Start Dataset
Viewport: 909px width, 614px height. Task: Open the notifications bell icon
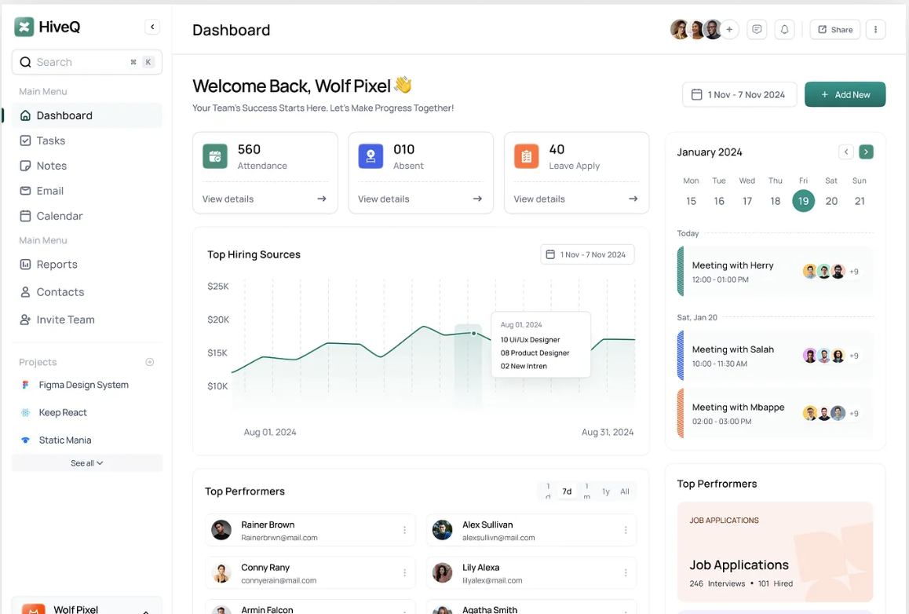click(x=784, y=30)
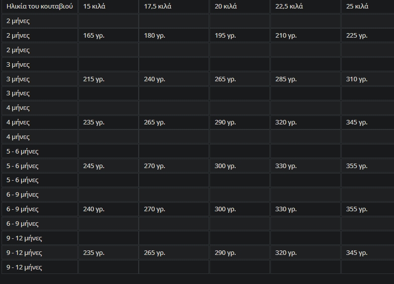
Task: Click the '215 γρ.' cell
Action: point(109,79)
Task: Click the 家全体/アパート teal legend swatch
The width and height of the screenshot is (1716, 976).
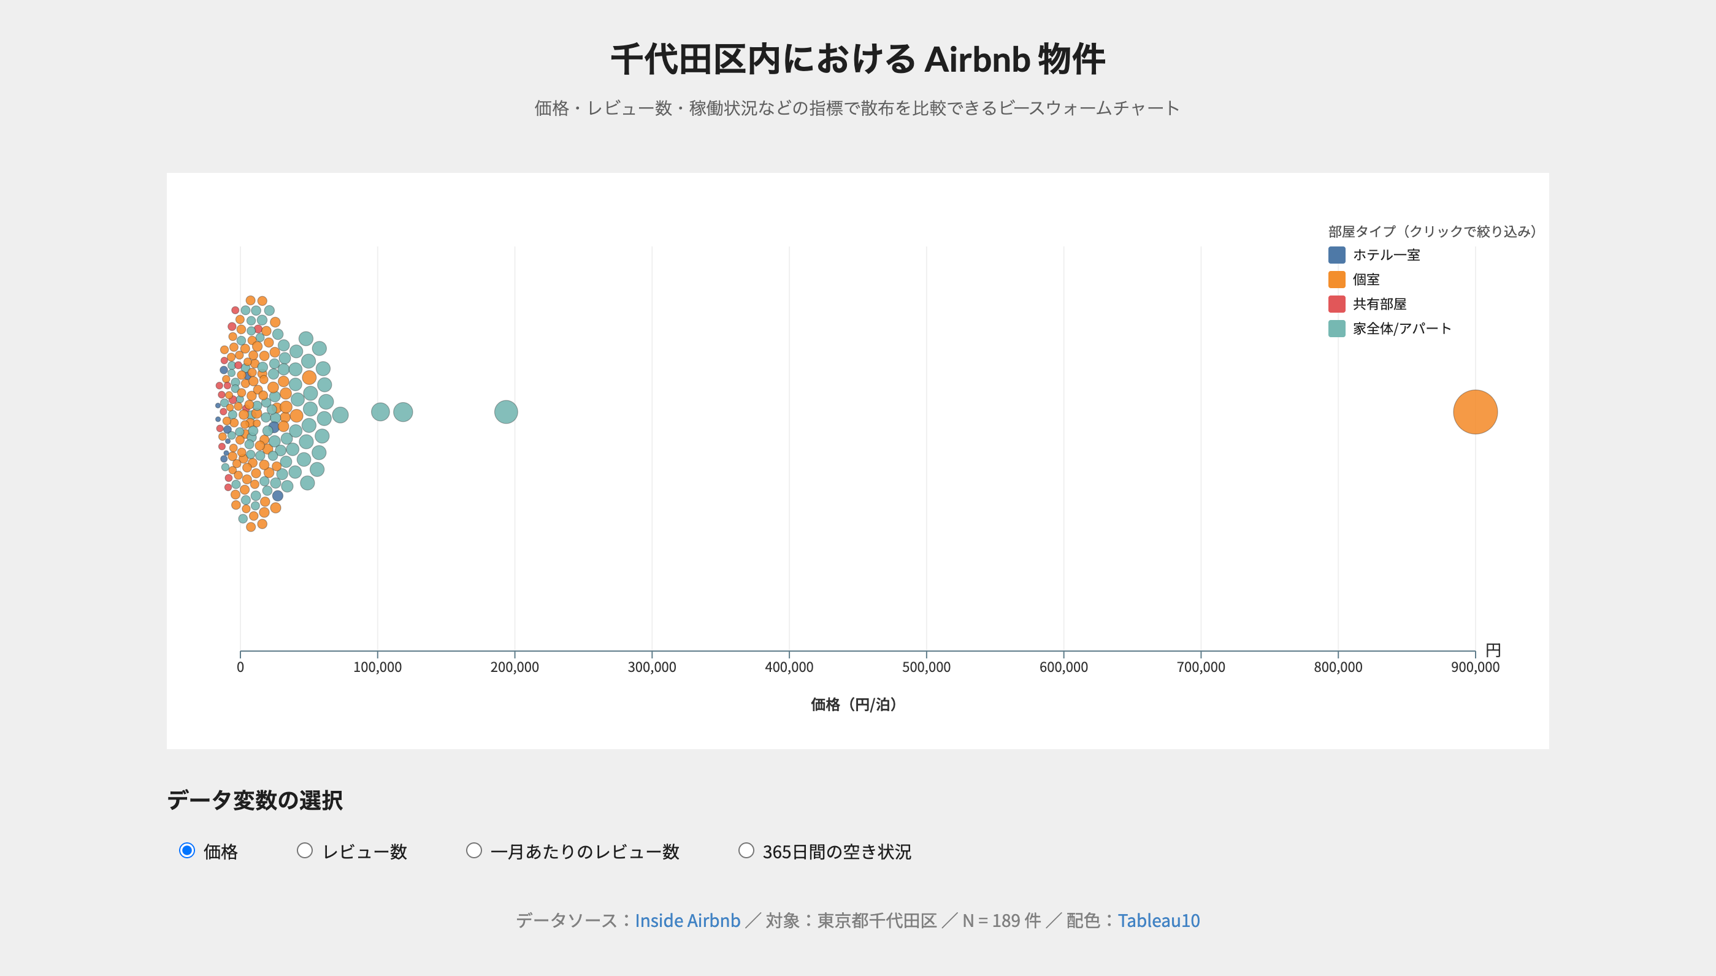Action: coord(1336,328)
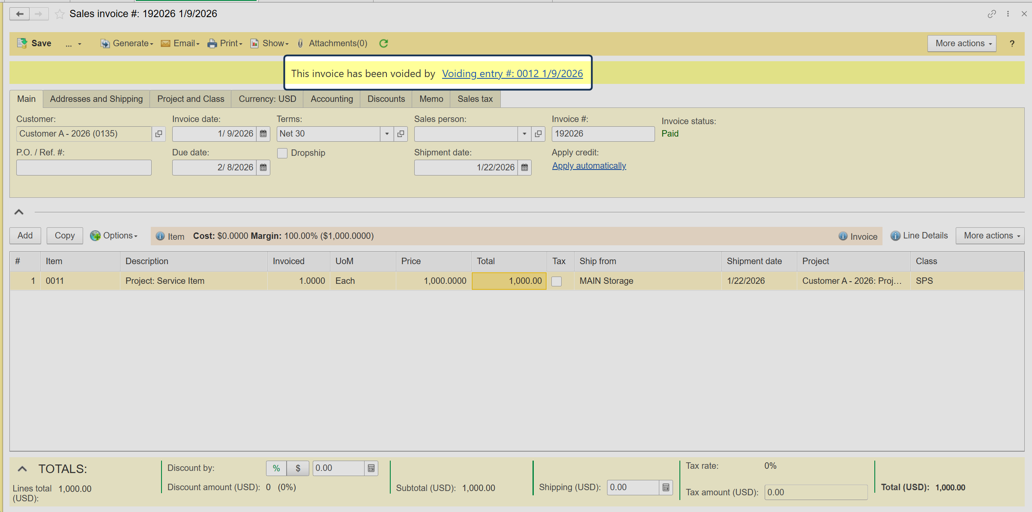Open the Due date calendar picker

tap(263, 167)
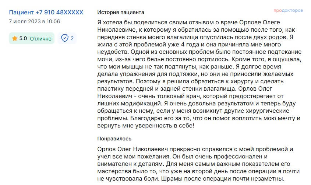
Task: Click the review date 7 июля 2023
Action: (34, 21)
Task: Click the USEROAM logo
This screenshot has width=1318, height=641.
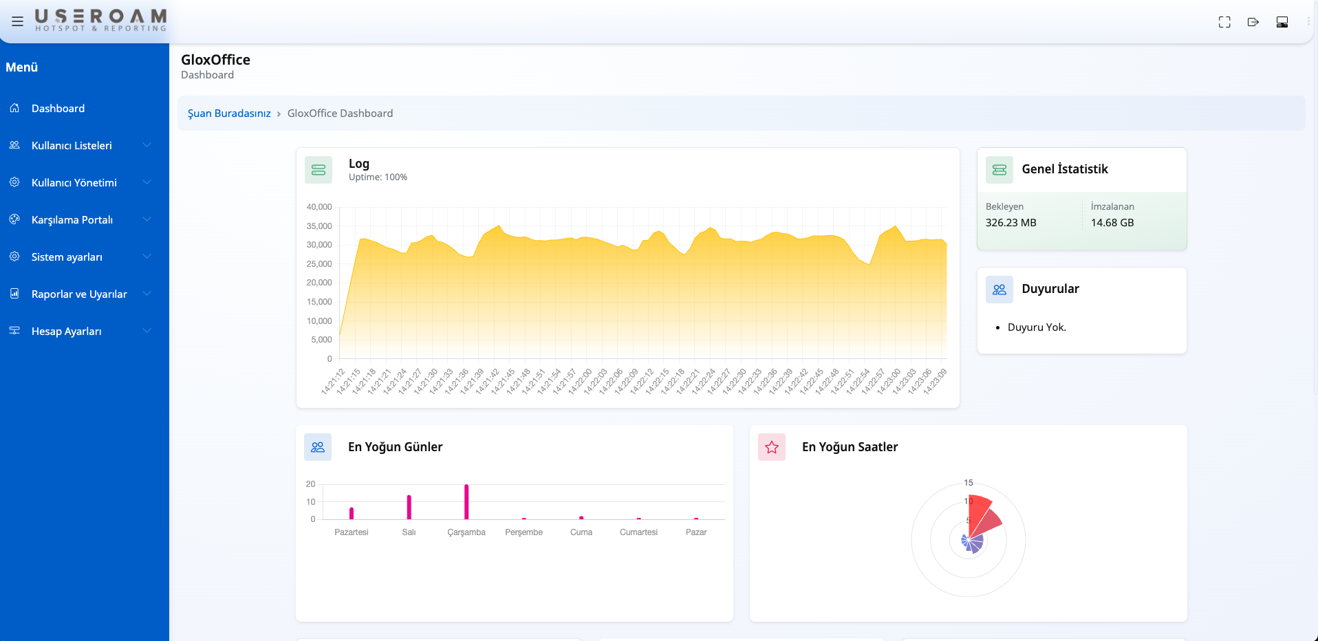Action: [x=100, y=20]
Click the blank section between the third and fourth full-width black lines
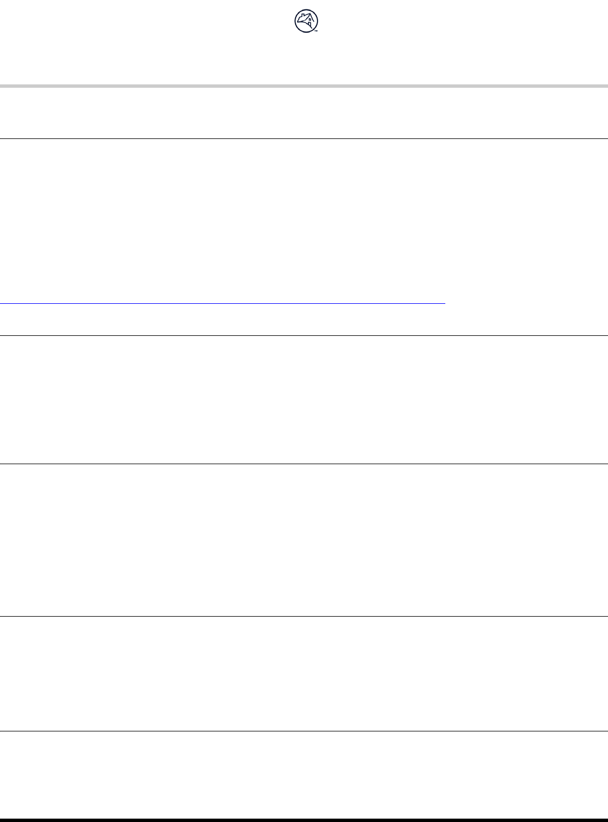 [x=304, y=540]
End Dataset
Copy out all of the data above line for line, without the pictures.

Viewport: 909px width, 614px height. Task: Open the notifications bell icon
click(x=784, y=30)
Task: Click the '215 γρ.' cell
Action: point(109,79)
Task: Click the 家全体/アパート teal legend swatch
The width and height of the screenshot is (1716, 976).
Action: coord(1336,328)
Open the Due date calendar picker

tap(263, 167)
Task: Click the review date 7 июля 2023
Action: (34, 21)
Task: Click the USEROAM logo
This screenshot has width=1318, height=641.
Action: [x=100, y=20]
Click the blank section between the third and fourth full-width black lines
 [x=304, y=540]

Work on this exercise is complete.